With America caught up in one the biggest economic crises of the century, it is time for our nation’s new President Barack Obama to turn up the heat. He has already been pressured to not only speed up the economy, but to reform education as well. Our nation’s youth are in danger! With thousands of schools failing AYP (Annual Yearly Progress) reports and NCLB (No Child Left Behind) standards, our country’s education is in a rut. We must ask: what did President Bush achieve?

Education reform was a central component to President George W. Bush’s first campaign platform. But when 9/11 occurred, he became a war-time president and shifted the focus of his administration to national security concerns. Despite this shift, President Bush helped create “No Child Left Behind,” which he signed into law January 8, 2002. The law seeks to increase accountability for student performance in the public school system. As required by the new standards, public schools now must ensure that their students are actually learning, measured by standardized testing. Otherwise, they face penalties as severe as school closures. If a student is enrolled in a failing school, his or her parents now have the choice to transfer their child to a more successful school.

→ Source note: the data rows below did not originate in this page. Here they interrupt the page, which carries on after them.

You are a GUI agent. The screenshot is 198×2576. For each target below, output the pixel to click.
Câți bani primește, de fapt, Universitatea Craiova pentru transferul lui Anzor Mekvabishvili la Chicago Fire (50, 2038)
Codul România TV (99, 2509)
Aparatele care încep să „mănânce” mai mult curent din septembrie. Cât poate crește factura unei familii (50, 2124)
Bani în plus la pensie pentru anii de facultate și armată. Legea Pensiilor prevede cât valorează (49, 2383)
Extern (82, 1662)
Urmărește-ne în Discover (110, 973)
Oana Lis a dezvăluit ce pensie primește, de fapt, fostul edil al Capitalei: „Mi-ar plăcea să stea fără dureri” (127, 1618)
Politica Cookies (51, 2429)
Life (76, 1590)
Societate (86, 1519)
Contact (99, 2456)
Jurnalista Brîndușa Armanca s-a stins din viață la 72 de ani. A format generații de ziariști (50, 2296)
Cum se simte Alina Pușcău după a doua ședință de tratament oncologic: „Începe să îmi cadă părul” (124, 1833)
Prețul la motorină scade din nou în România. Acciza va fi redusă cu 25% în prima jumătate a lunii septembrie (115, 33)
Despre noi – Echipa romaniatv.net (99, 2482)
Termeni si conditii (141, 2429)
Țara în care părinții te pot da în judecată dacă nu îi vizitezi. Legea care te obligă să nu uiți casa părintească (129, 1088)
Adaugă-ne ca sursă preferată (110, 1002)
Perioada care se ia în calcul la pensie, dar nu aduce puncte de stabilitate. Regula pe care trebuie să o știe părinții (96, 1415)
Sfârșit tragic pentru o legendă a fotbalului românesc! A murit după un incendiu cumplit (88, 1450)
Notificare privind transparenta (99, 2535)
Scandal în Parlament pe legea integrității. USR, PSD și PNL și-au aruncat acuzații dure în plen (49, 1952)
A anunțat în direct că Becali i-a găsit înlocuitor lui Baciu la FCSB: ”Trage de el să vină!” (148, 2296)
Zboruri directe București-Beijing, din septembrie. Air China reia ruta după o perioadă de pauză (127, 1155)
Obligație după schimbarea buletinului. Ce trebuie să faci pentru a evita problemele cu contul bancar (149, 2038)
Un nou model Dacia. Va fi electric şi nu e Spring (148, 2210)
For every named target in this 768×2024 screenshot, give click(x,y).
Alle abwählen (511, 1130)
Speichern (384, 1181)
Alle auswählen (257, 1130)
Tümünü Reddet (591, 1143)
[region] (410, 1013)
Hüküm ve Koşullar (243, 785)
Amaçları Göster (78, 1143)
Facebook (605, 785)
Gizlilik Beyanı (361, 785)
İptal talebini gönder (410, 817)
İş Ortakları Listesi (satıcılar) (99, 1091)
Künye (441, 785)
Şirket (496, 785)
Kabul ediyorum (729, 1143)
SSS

In 2004, President Bush stated in his Republican National Convention speech, “We are transforming our schools by raising standards and focusing on results. We are insisting on accountability, empowering parents and teachers, and making sure that local people are in charge of their schools. By testing every child, we are identifying those who need help and providing a record level of funding. Challenging the soft bigotry of low expectations is the spirit of our education reform and the commitment of our country: We will leave no child behind.” Four years later, President Bush introduced the “Reading First” program. This program invests $1bn each year and aims to help low-income elementary school students become literate by focusing on reading and phonics. President Bush advocated heavily for intervention programs in all schools, federal Pell Grants for students, and for charter schools across the U.S.

So what is President Obama planning to do for education? Since President Obama’s mantra of “change” seems to be spreading to the US Department of Education, President Obama plans to reform NCLB, hoping to improve the progress assessment metrics. His administration has also unveiled a “Zero-to-Five” plan, which helps jump-start early childhood education. Among other agenda items are: addressing the dropout crisis, supporting college credit initiatives, and supporting ELL (English Language Learners) students in the classroom. One must wonder how the administration will accomplish these goals.

Interestingly enough, President Obama has begun preparations for retaining and rewarding teachers to make the profession more appealing. In 2007, President Obama stated in his Take Back America conference speech, “It’s time to turn the page on education, to move past the slow decay of indifference that says some schools can’t be fixed, that says some kids just can’t learn. As president, I will launch a campaign to recruit and support hundreds of thousands of new teachers across the country–because the most important part of any education is the person standing in front of the classroom.”

Let’s hope that our nation’s new president will achieve these objectives in time. For now, we should congratulate former President Bush on his education reforms. Education touches all of our lives; it affects both our present and our future. As Belmont students, it is central to our lives. In the eternal words of William Allin, “Education is not the answer to the question. Education is the means to the answer to all questions.”

Athena Phillips is a junior English Literature and Education double major.